Prompt: Please filter the data below down to the lines holding the string "dropdown".

Given entries:

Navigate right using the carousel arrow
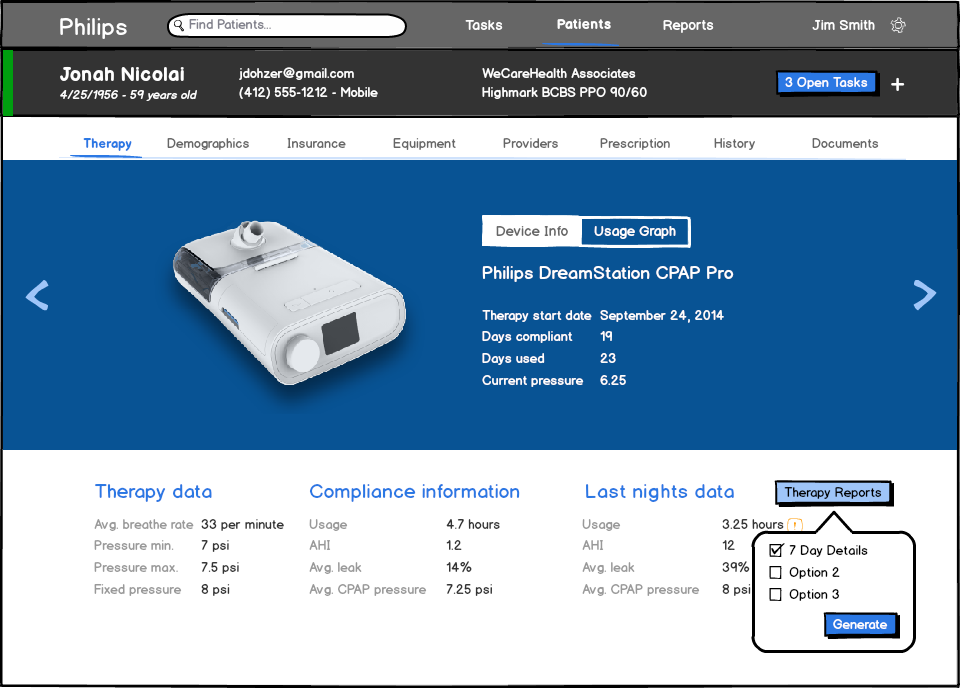click(x=923, y=295)
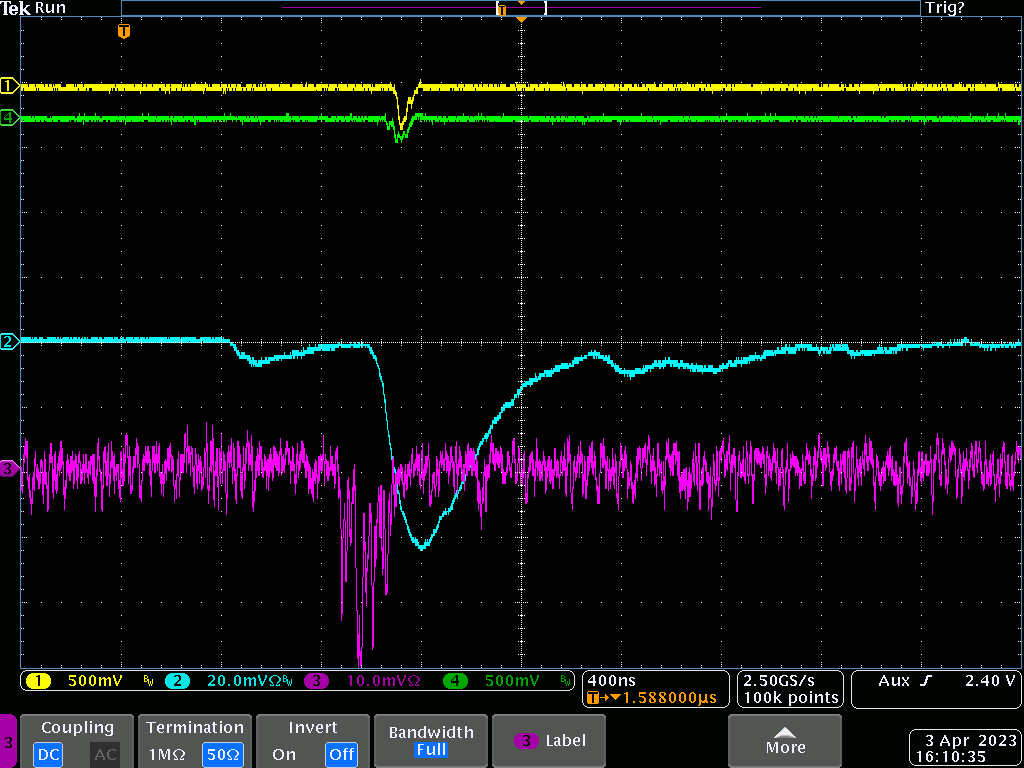Open the Bandwidth Full menu
The image size is (1024, 768).
click(431, 741)
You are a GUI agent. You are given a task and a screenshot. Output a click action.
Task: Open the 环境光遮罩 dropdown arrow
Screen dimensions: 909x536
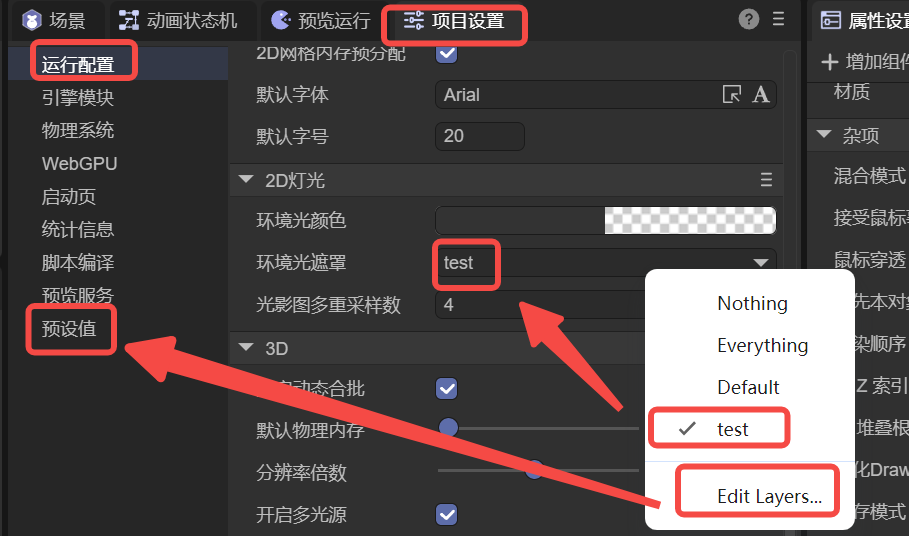click(x=760, y=263)
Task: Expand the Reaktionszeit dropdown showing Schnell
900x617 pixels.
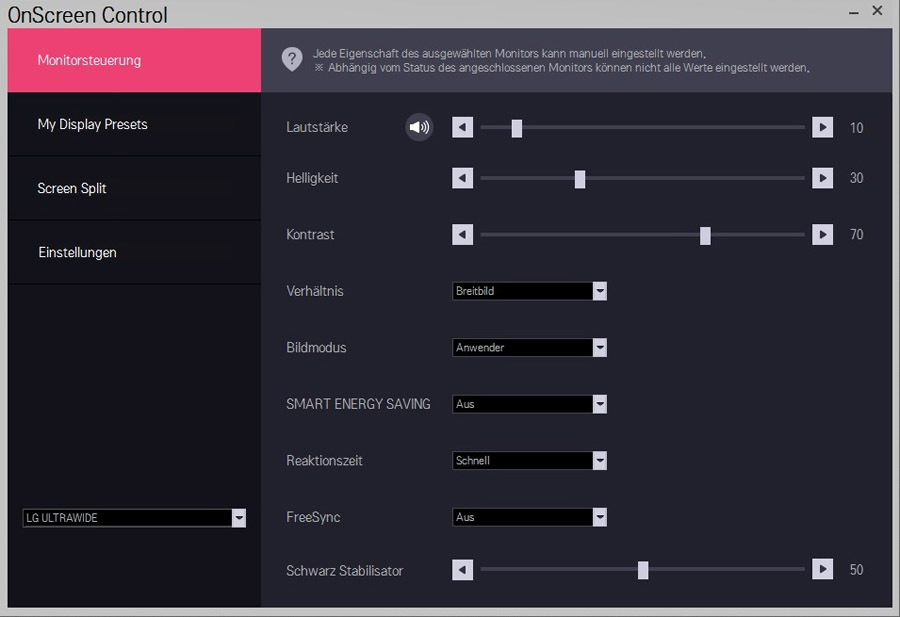Action: click(529, 460)
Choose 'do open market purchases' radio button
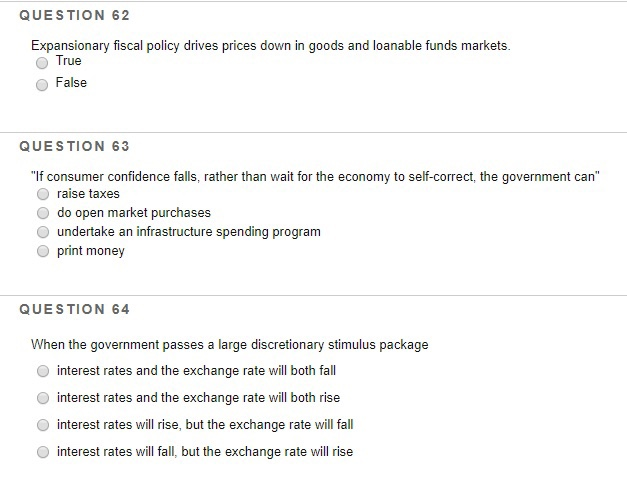The height and width of the screenshot is (483, 627). click(x=43, y=213)
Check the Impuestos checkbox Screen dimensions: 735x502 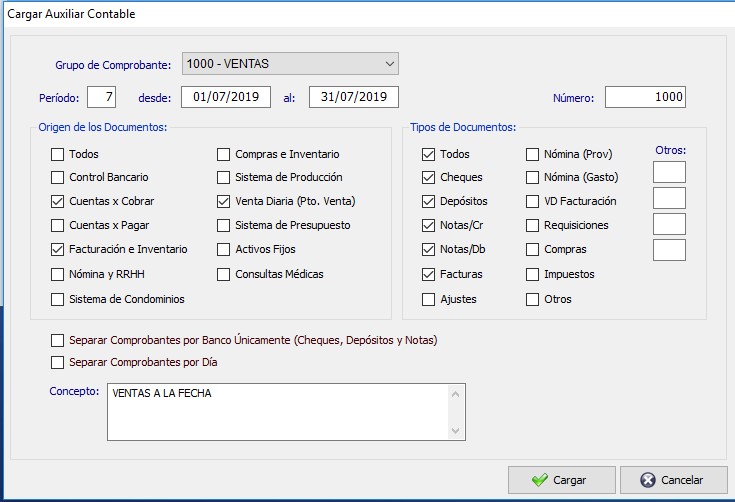coord(532,274)
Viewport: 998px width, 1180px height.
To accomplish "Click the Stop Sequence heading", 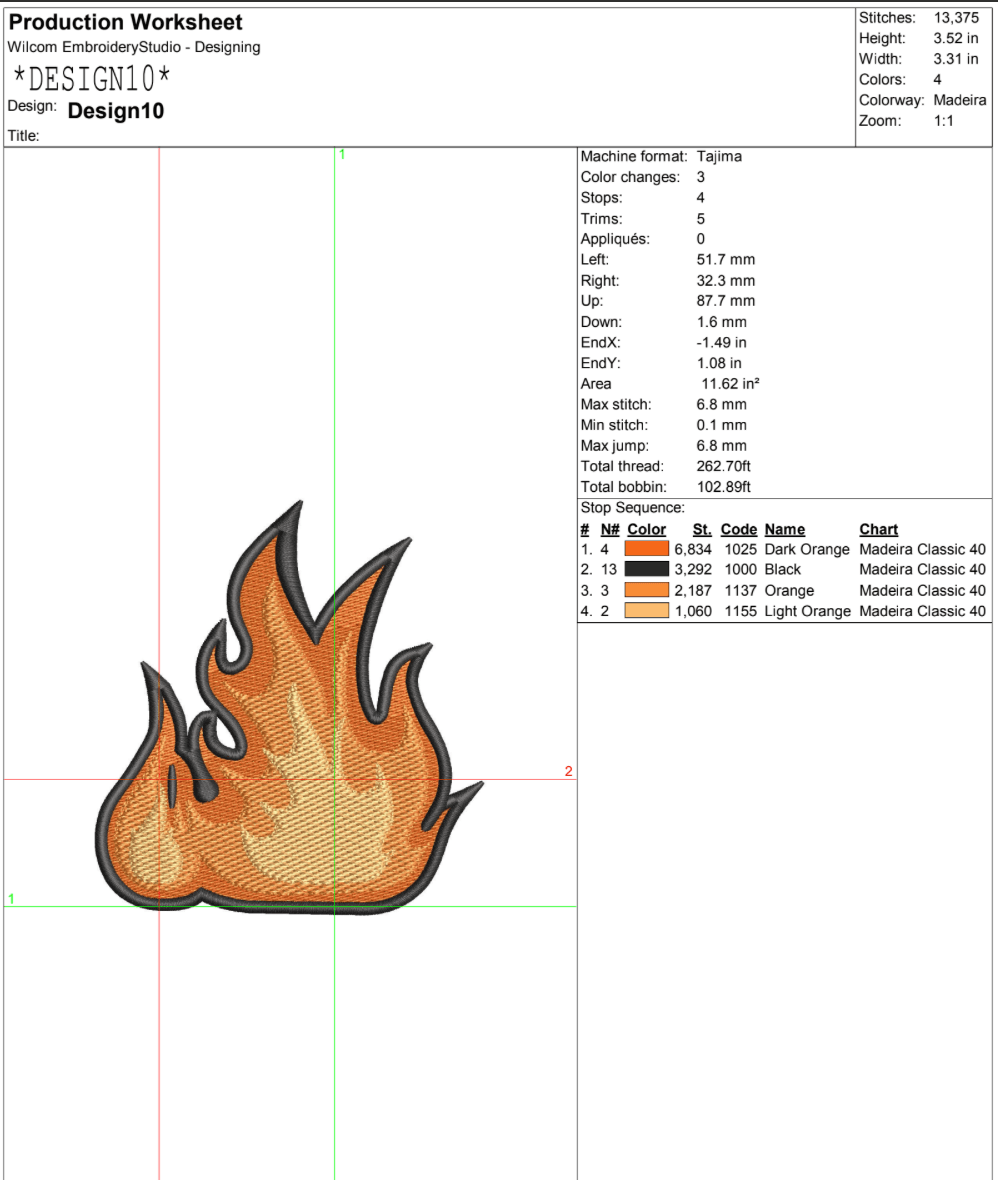I will (x=632, y=507).
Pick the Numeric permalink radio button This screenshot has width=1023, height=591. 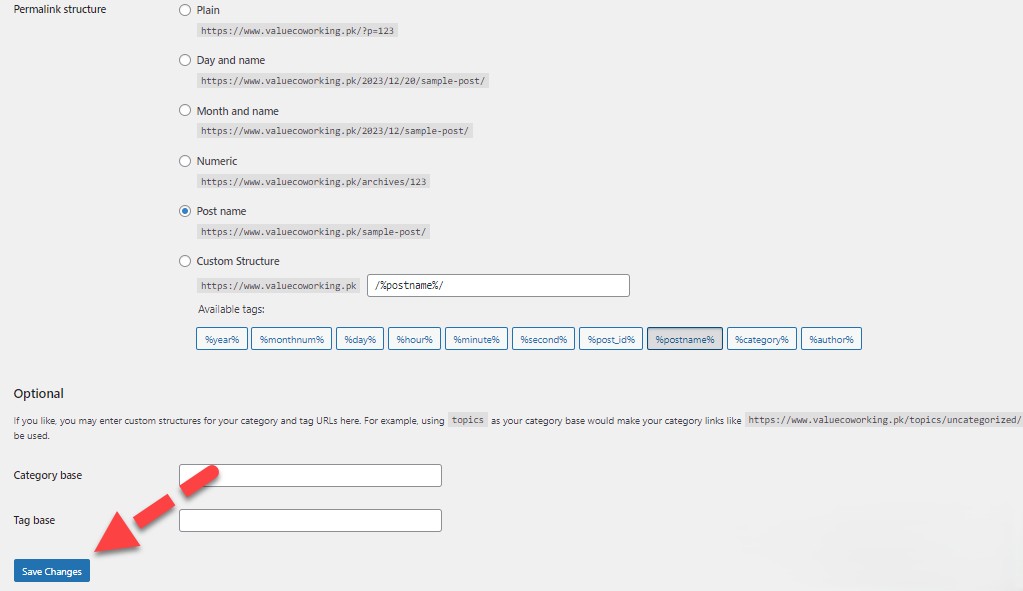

Exercise solution:
Task: Open the 环境光遮罩 dropdown arrow
Task: Expand the Reaktionszeit dropdown showing Schnell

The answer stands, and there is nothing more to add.